Christmas in a Consumption Economy: Southern Leaders Must Link Public Spending to Local Production

By Foster Akpore

On 25 December 2024, Senator Adams Oshiomhole distributed 11,000 bags of rice to residents in Edo‑North senatorial district as a Christmas outreach. The gesture was widely reported as palliative support amid economic strain, a welcome gift for many families. Yet the choice of rice highlights a persistent economic blind spot among southern politicians: the failure to align political largesse with local production and value creation.

Nigeria’s food economy is striking in its contrasts. The country produces a wide range of staples, livestock and fish, but remains dependent on rice as a key dietary item, with local rice meeting only about 57 per cent of national demand. This shortfall drives demand for rice from northern farms and, increasingly, from imports.

At the same time, agricultural statistics show that livestock, poultry and fish sectors are major components of Nigeria’s food system. According to the latest FAO farm survey, the country has a livestock population of roughly 273 million animals, with goats numbering nearly 139 million and poultry production approaching 684 million birds nationwide. Fish production remains significant as well, led by catfish at about 27 million tonnes.

Yet southern farmers struggle with market access, insecurity and weak procurement linkages. In contrast, rice and other northern staples swirl through political gift‑giving because they are visible, standard and easily sourced. The result is a consumption‑driven approach that sends money and value outward, rather than circulating it within the communities that elected these leaders.

The logic here is straightforward. Constituency gifts should do more than fill bellies for a week. They ought to stimulate local supply chains, support smallholder producers, and reinforce market confidence among farmers. If the bags of rice had instead been replaced or complemented with locally produced goat meat, poultry or fish, the economic impact would stretch far beyond a one‑time festive handout. It would create income for producers, foster local jobs in processing and distribution, and keep traditional food‑based livelihoods viable.

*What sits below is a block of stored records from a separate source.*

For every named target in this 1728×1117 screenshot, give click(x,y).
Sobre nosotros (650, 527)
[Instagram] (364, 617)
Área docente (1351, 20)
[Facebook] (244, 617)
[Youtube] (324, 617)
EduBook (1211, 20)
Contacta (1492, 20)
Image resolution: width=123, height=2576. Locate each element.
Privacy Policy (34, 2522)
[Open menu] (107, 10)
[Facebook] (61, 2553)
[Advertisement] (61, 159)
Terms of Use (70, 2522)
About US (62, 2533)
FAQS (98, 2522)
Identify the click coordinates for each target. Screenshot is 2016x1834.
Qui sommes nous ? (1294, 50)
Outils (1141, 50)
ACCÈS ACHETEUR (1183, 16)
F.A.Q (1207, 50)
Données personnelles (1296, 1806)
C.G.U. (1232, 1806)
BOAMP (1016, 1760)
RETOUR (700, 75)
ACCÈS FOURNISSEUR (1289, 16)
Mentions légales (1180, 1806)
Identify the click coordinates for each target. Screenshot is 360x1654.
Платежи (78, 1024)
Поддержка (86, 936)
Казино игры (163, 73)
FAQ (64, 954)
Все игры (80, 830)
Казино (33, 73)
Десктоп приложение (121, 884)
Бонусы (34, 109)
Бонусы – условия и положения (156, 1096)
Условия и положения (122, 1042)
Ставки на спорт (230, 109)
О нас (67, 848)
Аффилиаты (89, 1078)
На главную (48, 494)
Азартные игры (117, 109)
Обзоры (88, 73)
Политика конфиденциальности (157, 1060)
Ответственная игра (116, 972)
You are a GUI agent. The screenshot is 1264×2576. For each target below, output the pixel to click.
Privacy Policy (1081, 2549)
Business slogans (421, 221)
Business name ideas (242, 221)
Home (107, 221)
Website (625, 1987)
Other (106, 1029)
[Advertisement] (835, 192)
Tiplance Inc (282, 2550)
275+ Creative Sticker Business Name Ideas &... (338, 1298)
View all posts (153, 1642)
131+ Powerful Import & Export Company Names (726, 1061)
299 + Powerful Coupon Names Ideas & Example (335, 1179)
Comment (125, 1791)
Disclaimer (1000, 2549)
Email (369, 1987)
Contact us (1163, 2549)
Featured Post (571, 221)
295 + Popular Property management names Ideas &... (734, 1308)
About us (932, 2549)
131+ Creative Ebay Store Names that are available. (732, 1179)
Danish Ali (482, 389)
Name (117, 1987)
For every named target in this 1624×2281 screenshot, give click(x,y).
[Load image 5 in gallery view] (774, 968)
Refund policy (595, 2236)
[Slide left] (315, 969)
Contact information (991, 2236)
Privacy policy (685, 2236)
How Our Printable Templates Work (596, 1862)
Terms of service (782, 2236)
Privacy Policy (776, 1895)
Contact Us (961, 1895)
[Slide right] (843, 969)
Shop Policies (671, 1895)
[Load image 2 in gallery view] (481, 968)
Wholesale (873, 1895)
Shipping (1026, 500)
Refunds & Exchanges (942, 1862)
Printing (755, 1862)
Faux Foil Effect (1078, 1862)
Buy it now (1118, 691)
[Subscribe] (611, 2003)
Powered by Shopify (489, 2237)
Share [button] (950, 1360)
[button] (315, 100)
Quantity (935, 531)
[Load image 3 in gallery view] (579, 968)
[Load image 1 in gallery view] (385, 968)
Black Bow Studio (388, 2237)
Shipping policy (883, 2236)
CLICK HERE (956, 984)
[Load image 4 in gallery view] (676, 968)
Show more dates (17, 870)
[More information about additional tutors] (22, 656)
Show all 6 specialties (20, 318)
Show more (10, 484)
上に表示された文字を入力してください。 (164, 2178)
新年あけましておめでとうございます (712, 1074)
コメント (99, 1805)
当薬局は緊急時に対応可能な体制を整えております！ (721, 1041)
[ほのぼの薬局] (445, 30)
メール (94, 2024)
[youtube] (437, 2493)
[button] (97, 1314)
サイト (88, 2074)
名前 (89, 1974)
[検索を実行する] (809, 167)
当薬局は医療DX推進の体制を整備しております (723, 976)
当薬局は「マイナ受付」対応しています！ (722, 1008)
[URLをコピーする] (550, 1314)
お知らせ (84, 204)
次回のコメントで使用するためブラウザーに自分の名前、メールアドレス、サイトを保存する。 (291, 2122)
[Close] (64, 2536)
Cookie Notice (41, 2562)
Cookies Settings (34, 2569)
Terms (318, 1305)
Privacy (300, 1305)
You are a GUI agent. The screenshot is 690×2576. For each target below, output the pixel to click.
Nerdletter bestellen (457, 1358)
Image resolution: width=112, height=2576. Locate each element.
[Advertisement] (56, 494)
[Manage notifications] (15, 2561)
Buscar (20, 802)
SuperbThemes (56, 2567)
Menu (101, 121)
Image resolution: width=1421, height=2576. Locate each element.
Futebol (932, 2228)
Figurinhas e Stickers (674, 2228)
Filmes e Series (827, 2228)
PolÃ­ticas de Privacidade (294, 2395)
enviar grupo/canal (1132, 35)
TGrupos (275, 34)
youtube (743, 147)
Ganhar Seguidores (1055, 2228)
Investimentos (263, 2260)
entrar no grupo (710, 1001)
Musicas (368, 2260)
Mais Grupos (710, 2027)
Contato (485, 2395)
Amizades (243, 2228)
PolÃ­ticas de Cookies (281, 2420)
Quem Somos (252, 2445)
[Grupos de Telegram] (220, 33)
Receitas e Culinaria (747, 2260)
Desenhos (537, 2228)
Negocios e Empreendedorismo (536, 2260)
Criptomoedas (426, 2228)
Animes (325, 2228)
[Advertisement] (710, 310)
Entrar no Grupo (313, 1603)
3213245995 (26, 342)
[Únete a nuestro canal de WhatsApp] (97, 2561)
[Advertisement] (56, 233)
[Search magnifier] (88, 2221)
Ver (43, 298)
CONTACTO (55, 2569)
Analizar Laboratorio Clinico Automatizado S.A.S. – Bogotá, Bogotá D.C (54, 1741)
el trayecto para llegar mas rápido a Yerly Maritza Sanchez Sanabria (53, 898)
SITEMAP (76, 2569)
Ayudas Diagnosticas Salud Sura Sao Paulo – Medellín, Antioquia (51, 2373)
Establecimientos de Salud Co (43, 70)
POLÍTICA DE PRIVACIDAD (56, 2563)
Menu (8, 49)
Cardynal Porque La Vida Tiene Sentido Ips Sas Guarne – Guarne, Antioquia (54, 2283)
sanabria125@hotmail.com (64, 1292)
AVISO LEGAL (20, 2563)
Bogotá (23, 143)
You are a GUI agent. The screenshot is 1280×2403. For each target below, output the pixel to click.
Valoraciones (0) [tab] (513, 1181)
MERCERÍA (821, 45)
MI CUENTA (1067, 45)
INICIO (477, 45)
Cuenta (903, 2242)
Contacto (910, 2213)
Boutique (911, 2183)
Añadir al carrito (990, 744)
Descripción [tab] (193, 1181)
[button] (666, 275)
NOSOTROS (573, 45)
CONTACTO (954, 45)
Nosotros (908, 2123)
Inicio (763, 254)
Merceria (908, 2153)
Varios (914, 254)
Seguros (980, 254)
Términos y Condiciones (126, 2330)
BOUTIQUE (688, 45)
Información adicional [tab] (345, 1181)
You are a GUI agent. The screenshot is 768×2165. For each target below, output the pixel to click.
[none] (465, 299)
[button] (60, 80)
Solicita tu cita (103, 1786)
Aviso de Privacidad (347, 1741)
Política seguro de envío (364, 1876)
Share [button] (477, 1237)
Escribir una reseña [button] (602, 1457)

This is especially important against the backdrop of rising insecurity in southern farming regions, where arable land is under threat from violent incursions, often blamed on roaming herdsmen from the North. In such an environment, political actions that sustain local agriculture take on added weight. Supporting beef from northern herdsmen while local goat and poultry farmers struggle reflects a shallow understanding of local economic conditions and community sentiment.

Leaders who distribute rice or imported beef without a strategic eye risk deepening the very consumption patterns that undermine resilience. Instead, policymakers should use the leverage of public funds to back farmers in the south, link procurement contracts to local cooperatives, and build value chains that reduce reliance on distant or external production.

Christmas goodwill should extend past charity. It should prompt leaders to see the long view, where economic empowerment trumps symbolic handouts, and where public spending underpins productive capacity, not just consumption.

In a nation rich with agricultural potential, embracing that logic is not optional, it is essential.